Asian equity markets closed lower. The Nikkei, Hang Seng, and Shanghai indexes closed -0.85%, -0.33%, and -1.41%, respectively, hurt by the Koreas’ continuing disputations and inflation concerns. European equity markets are higher, with the Eurostoxx50 +1.18%, FTSE +0.50%, and DAX +0.99%. On the EuroStoxx, financials are a middling performer, but up +1.17%.
LIBOR trends remain unremarkable. Overnight USD LIBOR is 0.24125%, up from 0.23813% Friday. USD 3-month LIBOR is 0.30281, down from 0.30375% the prior day. In early trading, the dollar is slightly stronger against the euro, but weaker against the yen and pound. The euro trades at US$1.3152, compared to US$1.3185 the prior day and USD$1.3244 the day before. The dollar trades at ¥83.74, compared to ¥83.98 Wednesday and ¥83.91 the prior day. U.S. Treasury yields are lower, with 2- and 10-year maturities yielding 0.589% and 3.301%, respectively, compared to 0.605% and 3.328% Friday. The yield curve spread narrowed to +2.712% from +2.723% Friday. In the past year, the 2- and 10-year spread has varied from a low of +1.959% on August 26, 2010, and a high of +2.90% on January 11, 2010. Commodities are higher, with higher petroleum and natural gas, precious metals, aluminum, copper, and agricultural prices.
U.S. news. The lame duck session of the 111th Congress continues to grind forward, moving toward passing a continuing budget resolution to fund the government through next Monday. Today’s sole economic report was the Chicago Fed national activity index, with reported -0.46 versus prior -0.28. The FDIC close 6 banks over the weekend, bringing the total number of failures this year to 157. The largest was Bank of Miami, purchased by 1st Unite Bancorp of Boca Raton.
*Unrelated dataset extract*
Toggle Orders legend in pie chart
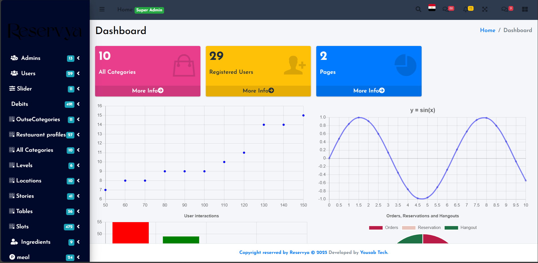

Overseas news. Sell-side research analysts cautioned that France could lose its AAA credit rating given French banks’ exposure to peripheral Euro-zone bonds. In November, Germany’s producer price index rose 4.4% over the prior year, beating estimates. Pyongyang has agreed to re-allow nuclear inspections, according to reports. South Korea’s military drills proceeded without retaliation. Unexpectedly, Hungary raised its benchmark interest rate 25 basis points to 5.75% over inflation concerns.
Company news/research:
- [[GS]] – 4Q EPS lowered to $3.85 from $4.15 at C, reiterates buy
- [[JPM]] – 4Q EPS lowered to $1.02 from $1.06 at C, reiterates buy
- [[MS]] – 4Q EPS lowered to $0.42 from $0.55 at C
- [[BAC]] – 4Q EPS raised to $0.36 from $0.25 (on one-time items) at C, reiterates top pick
- [[AXP]] – downgraded to hold at Stifel
- [[ HBAN]] – raised to outperform at BofA/ML, $7 price target
- JEF – reports $0.35 per share on revenues of $695 million, beating estimates for both metrics
Friday’s equity markets. Volumes spiked on options expiration, but the major indexes closed mixed, as the SPX and NASDAQ closed fractionally higher, but at fresh 2010 and 2-year highs, while the DJI and NYSE composite both lost -0.06% on the day. Early weakness eased in afternoon trading, but markets continue to find strong resistance at 1246 on the SPX and 11500 on the DJI, but support, too, on any sell-off. Basic materials, consumer goods, and utilities were the best performing market segments. Oil and gas, industrials, and telecommunications were the worst. In December, the NASDAQ leads the other major indexes, up +5.79%, compared to the SPX, DJI, and NYSE, up +5.37%, +4.41%, and +5.44%, respectively. The uptrend remains under pressure as the market consolidates its recent gains.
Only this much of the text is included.